How to keep track of the median of changing vector of integers?

Question

Trying to solve a problem at http://www.hackerearth.com/problem/algorithm/sum-of-medians-1/ and thought to solve it using the multiset as it may contain duplicate values. I tried to code as follows:

#include<iostream>
#include<set>
#include<algorithm>
using namespace std;
int main()
{
  int n,k,med_sum=0,p;
  cin>>n;
  multiset<int> m;
  multiset<int>::iterator itr;
  for(int i=0;i<n;i++)
  {
    cin>>k;
    m.insert(k);
    p=k;
    if(p<=k)
      itr--;
    else
      itr++;
    med_sum+=*itr;
  }
  cout<<med_sum<<endl;
  return 0;
}

---

Sample Input:
n=5
10
5
1
2
15
Sample Output: 27
Explanation:
m(1)=median of [10]=10
m(2)=median of [10 5]=5
m(3)=median of [10 5 1]=5
m(4)=median of [10 5 1 2 15]=5
med_sum=10+5+5+2+5=27

Answer 1

An easy way to do this is to maintain two sorted containers, one lower than the median, one greater.

When you find a new element, see what container to insert it into (so that all elements of lower are always less than or equal to all elements of upper), then rebalance counts so that the median is "in the gap" between them.

Yours sort of does this, but defines the lower range to be [.begin(), it) and the upper to be [it, .end()).
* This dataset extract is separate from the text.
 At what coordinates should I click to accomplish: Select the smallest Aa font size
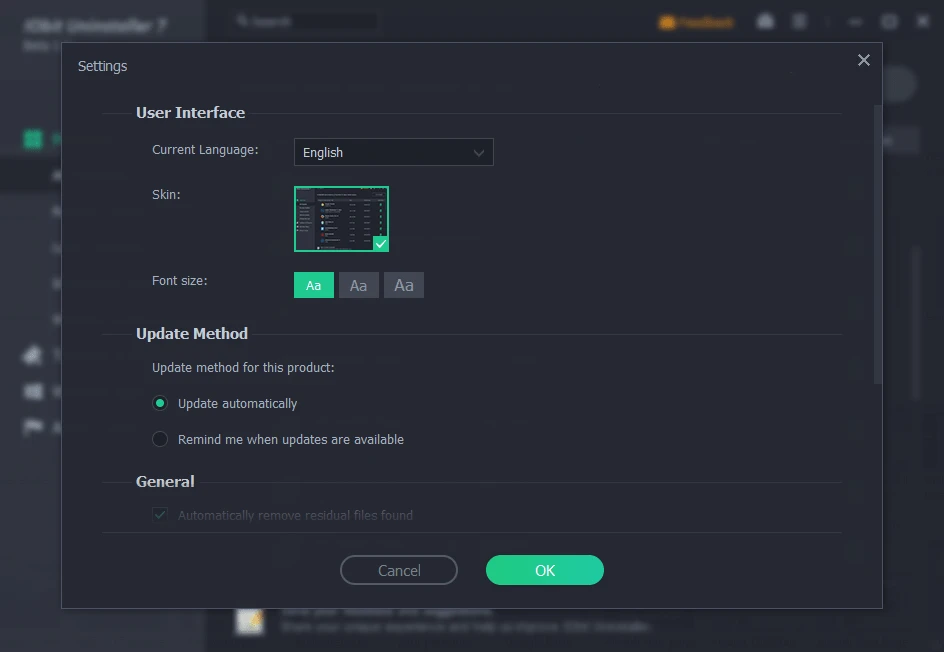coord(313,285)
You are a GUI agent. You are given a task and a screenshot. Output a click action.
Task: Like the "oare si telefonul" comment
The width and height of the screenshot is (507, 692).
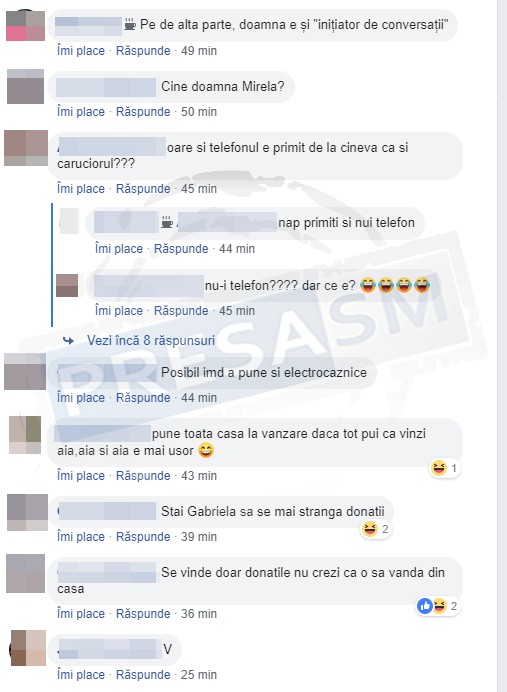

I'd make them separate containers to reduce the amount of state you need to keep in your head to understand the code, unless performance was particularly important.

Maintain two sorted containers, low and high, with the following invariants:

• low.size() is the same as high.size() or 1 larger
• Every element of low is less than or equal to every element of high. Then the median of low union high is low.last().

Assuming you have such a pair of containers, if you wanted to add an element x, I would first maintain invariant 2 -- if low.empty() or x <= low.last(), stick it in low, otherwise stick it in high.

Next, maintain invariant 1: if high has more elements than low, remove the lowest element from high and add it to low. If low has 2 more elements than high, remove the highest element from low and add it to high.

If we started with a low and high that obeyed the above two invariants, then after the above steps we still have a low and high that obeys these two invariants. And when the above two invariants hold, the median is low.last()!